→ **AVAILABLE DATA**
Start of Block
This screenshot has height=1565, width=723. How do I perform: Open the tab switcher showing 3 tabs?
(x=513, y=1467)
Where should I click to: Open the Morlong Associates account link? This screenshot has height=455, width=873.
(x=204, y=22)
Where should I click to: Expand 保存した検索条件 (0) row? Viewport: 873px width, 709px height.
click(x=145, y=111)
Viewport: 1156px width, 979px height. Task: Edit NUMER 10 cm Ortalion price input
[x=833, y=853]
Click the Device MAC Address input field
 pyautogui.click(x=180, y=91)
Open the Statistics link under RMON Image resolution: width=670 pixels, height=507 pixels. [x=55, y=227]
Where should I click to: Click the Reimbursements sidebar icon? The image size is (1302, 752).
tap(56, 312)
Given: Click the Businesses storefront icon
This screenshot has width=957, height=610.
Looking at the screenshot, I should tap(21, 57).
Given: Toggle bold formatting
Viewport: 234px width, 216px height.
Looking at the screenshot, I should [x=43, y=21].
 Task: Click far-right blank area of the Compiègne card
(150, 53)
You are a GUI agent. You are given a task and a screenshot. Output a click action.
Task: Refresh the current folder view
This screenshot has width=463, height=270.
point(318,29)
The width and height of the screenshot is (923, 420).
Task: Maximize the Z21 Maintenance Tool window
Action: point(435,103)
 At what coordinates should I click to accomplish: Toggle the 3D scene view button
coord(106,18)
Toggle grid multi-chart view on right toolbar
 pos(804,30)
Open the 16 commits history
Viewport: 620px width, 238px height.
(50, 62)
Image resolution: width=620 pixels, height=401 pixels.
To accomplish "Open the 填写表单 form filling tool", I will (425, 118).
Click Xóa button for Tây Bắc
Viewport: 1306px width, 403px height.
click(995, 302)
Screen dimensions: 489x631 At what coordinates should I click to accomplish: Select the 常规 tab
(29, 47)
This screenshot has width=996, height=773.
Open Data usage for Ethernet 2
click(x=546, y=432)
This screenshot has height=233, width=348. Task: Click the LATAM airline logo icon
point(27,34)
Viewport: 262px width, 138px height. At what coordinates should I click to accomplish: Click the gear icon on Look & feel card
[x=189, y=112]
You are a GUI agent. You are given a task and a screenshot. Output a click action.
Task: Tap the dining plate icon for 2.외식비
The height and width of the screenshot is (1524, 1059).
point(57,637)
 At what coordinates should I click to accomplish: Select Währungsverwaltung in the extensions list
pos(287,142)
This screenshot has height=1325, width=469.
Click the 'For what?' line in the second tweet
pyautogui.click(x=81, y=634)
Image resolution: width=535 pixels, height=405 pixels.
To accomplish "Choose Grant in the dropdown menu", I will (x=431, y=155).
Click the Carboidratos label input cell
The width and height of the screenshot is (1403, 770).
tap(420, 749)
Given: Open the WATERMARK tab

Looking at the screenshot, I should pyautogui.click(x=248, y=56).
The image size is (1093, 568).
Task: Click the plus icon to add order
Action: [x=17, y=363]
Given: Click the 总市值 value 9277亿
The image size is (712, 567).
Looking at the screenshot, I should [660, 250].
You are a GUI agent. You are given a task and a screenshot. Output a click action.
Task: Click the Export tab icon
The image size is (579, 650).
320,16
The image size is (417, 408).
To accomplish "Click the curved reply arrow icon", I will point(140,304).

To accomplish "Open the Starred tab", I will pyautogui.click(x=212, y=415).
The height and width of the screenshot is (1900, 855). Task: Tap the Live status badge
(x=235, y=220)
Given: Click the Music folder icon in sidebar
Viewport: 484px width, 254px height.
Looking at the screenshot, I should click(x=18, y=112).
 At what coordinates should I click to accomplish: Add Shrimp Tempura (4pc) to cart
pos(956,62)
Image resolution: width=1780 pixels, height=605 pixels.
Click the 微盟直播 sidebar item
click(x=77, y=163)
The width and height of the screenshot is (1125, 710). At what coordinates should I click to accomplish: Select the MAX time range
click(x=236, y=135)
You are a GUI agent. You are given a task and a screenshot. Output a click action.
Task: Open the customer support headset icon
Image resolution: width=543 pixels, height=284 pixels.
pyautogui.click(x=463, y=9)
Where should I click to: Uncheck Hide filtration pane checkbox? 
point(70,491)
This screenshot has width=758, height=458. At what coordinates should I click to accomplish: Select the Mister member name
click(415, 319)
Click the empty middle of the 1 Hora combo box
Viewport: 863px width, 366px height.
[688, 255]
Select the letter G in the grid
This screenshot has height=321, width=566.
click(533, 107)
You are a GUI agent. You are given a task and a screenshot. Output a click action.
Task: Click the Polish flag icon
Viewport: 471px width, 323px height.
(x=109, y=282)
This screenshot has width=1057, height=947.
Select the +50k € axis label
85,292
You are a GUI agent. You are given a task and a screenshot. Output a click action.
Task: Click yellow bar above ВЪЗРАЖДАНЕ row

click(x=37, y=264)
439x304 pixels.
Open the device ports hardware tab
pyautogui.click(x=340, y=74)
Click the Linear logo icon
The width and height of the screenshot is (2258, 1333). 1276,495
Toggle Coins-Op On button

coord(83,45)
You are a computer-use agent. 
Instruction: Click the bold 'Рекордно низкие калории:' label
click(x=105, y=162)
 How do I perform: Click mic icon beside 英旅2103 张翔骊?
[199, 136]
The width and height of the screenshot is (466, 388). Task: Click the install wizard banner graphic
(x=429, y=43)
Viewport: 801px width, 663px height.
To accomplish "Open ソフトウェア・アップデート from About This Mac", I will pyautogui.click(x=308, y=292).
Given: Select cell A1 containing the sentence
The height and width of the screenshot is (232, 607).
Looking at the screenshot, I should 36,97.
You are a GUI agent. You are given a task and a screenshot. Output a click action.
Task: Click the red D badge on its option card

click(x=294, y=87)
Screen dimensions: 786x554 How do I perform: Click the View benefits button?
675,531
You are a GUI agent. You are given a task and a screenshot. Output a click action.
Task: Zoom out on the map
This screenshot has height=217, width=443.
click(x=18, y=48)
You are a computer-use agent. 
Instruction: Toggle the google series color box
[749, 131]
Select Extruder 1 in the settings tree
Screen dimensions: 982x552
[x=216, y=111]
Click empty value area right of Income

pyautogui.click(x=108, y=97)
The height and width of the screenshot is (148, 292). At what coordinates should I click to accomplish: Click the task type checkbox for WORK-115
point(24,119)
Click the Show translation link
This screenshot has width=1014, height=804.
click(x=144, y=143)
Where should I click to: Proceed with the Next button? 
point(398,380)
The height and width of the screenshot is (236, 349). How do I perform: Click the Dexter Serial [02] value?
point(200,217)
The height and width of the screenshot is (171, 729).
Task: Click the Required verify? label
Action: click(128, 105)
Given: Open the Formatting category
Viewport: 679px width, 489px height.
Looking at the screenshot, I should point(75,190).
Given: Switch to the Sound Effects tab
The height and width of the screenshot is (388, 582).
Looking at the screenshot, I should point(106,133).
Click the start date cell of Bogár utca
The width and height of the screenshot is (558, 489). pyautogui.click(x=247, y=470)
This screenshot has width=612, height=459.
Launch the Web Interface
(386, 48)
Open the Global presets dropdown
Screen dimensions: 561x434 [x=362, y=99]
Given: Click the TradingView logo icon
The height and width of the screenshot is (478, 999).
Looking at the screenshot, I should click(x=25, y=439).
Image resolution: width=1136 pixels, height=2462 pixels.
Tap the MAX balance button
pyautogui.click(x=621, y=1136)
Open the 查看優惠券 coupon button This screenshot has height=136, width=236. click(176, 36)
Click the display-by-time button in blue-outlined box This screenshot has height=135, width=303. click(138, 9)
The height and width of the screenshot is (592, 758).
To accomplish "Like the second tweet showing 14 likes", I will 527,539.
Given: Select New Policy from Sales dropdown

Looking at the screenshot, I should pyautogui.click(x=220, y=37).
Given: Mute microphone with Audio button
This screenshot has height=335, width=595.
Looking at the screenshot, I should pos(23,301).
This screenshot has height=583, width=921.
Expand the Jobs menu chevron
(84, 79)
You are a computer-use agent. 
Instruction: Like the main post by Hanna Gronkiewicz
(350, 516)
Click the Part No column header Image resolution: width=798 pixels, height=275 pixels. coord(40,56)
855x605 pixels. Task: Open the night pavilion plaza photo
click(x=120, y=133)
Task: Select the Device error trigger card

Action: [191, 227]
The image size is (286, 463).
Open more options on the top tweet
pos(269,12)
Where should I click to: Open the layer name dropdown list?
End of Block
→ **EXERCISE**
A verbatim transcription is required: the first line of the listing, the line containing "Given: Click the Businesses storefront icon", and every line between them.

→ **RESULT OF THE TASK**
This screenshot has height=1565, width=723. How do I perform: Open the tab switcher showing 3 tabs?
(x=513, y=1467)
Where should I click to: Open the Morlong Associates account link? This screenshot has height=455, width=873.
(x=204, y=22)
Where should I click to: Expand 保存した検索条件 (0) row? Viewport: 873px width, 709px height.
click(x=145, y=111)
Viewport: 1156px width, 979px height. Task: Edit NUMER 10 cm Ortalion price input
[x=833, y=853]
Click the Device MAC Address input field
 pyautogui.click(x=180, y=91)
Open the Statistics link under RMON Image resolution: width=670 pixels, height=507 pixels. [x=55, y=227]
Where should I click to: Click the Reimbursements sidebar icon? The image size is (1302, 752).
tap(56, 312)
Given: Click the Businesses storefront icon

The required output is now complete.